Ruling
party’s senators, other may join ex-VP
President
Muhammadu Buhari yesterday sympathized with the National Chairman
of the All
Progressives Congress (APC) Chief John Odigie-Oyegun in mockery of the exit of
former vice president, Atiku Abubakar, from the ruling party.
At the
inauguration of a 30-member panel to renegotiate the national minimum wage for
workers at the Council Chambers of the Presidential Villa, Buhari said to
Odigie-Oyegun: “Accept my sympathy for losing a senior member of your party” in
an apparent reference to Atiku who last week announced his resignation from
the APC.
Although
Buhari did not mention Atiku’s name, the former vice president is the latest
senior member of the APC to have dumped the party.
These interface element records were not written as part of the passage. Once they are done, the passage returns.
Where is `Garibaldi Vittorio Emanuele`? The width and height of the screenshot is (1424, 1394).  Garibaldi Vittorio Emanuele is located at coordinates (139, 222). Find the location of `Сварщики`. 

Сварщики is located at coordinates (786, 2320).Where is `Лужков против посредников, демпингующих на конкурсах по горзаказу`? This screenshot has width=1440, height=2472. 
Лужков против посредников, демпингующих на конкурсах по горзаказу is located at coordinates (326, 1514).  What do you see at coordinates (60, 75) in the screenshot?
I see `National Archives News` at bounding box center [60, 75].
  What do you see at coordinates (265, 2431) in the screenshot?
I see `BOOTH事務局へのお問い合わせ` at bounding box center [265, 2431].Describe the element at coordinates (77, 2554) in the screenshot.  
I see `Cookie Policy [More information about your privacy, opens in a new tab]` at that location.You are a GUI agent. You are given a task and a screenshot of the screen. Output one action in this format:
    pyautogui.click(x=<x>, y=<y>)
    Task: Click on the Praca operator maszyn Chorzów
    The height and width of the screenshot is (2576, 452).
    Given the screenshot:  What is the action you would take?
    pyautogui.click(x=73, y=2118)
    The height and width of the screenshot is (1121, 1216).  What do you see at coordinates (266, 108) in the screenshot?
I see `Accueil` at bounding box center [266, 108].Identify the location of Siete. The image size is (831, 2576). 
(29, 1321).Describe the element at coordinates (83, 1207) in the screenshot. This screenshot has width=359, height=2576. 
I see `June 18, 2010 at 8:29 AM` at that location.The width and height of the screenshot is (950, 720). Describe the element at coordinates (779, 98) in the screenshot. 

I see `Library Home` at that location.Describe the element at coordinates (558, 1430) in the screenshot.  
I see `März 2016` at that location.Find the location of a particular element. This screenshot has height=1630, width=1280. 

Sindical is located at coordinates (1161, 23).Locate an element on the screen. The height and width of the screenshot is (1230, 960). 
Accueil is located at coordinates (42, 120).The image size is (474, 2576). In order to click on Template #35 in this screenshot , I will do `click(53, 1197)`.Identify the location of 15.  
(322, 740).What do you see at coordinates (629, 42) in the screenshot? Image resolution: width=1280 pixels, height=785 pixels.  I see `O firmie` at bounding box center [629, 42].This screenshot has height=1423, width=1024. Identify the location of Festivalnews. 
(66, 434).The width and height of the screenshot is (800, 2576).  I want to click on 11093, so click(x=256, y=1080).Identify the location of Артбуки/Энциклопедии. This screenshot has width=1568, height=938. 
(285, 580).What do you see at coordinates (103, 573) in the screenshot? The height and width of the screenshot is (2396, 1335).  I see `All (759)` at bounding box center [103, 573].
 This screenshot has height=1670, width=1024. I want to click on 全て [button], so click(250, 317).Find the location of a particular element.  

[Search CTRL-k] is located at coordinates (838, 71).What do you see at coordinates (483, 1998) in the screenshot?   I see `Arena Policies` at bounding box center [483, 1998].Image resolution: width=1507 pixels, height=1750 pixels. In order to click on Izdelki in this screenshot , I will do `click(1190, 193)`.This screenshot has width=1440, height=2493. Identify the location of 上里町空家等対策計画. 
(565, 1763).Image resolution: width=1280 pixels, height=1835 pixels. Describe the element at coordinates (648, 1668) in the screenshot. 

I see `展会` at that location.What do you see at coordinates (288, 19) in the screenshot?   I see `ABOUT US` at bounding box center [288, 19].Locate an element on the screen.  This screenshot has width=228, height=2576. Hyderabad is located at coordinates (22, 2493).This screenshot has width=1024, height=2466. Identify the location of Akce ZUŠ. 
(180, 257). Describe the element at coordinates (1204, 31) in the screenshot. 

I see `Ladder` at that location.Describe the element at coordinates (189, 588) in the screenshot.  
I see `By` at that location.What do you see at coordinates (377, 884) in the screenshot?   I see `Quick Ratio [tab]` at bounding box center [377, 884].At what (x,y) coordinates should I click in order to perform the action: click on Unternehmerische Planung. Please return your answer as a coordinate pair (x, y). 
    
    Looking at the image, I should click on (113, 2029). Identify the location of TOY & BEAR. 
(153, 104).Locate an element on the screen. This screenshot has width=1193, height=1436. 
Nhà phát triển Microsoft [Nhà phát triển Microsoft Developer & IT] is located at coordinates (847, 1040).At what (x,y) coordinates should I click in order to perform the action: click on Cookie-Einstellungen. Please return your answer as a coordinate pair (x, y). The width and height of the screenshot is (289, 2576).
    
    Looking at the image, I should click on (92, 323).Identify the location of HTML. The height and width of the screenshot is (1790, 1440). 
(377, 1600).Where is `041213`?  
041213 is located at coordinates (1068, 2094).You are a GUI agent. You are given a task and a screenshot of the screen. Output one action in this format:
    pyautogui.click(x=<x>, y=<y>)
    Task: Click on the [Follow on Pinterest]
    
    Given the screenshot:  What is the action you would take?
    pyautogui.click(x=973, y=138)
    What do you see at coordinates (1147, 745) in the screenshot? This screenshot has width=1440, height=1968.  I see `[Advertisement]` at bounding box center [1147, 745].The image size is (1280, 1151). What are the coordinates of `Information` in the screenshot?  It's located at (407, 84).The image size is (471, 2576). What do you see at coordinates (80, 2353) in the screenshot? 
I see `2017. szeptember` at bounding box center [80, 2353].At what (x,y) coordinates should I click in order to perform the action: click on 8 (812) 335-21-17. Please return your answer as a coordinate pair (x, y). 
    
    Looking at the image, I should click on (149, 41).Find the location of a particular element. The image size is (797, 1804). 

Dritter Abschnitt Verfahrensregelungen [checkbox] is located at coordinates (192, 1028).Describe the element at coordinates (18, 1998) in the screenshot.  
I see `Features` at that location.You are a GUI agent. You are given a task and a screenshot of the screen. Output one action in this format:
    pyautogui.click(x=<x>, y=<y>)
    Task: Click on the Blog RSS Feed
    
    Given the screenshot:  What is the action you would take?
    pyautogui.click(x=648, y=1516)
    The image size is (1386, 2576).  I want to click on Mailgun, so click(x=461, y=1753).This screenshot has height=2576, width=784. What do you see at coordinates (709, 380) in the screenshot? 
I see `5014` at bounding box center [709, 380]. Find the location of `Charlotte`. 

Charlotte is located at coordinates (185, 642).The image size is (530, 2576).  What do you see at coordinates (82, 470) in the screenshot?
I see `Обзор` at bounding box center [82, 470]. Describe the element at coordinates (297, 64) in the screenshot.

Atiku last week specifically
announced that he was dumping the party for its failure to fulfil its promises
to Nigerians.
Also, during
a photo session with members of the panel shortly after the inauguration,
President Buhari threw another banter, this time at the governor of Osun State,
Rauf Aregbesola.
He jokingly
asked the governor why he did not dress like his Kebbi State counterpart, Atiku
Bagudu. Buhari pointed to the armed forces remembrance emblem on the chest of
Bagudu which was missing on Aregbesola’s dress.
Atiku was
one of those who contested the party’s presidential ticket ahead of the 2015
general elections and lost to Buhari.
His letter
of resignation from APC dated October 18, 2017, read in part: “I wish to inform
you of my decision to resign my membership of the APC in this ward with effect
from the date of this letter.
“I’m
resigning from a party we formed and worked so hard, with fellow compatriots
across the country, to place in government.
“I’m unable
to reconcile myself with the dismal performance of the party in government,
especially in relation to the continued polarisation of our people along ethnic
and religious lines, which is threatening our unity more than any other time in
the recent past, and the unbearable hardship that our people are currently
undergoing.”
Meanwhile,
some senators elected on the Peoples Democratic Party (PDP) platform have
started reaching out to their colleagues in the APC to boost Atiku’s defection
to the PDP.
It was
learnt that the bid to bring APC senators to the PDP, which is being
coordinated by a lawmaker from a South-South geo-political zone, has started
generating issues in the upper chamber.
Chairman of
the Senate Committee on Ethics, Sam Anyanwu (PDP, Imo State), told The Guardian
yesterday that there was nothing wrong in the move to get the APC senators into
PDP. He said more people, including governors, former governors and ministers
would soon defect to the PDP.
Anyanwu
declared that it was the natural right of any senator to move to wherever he
wants. “You know that in party politics, these are senators, you can’t dictate
for them where they will go.”
According to
him, there is no need to even persuade the senators to change party in view of
the fact that the APC has not done well. “It is their right to move to any
party they wish just like people have been defecting to APC,” he noted.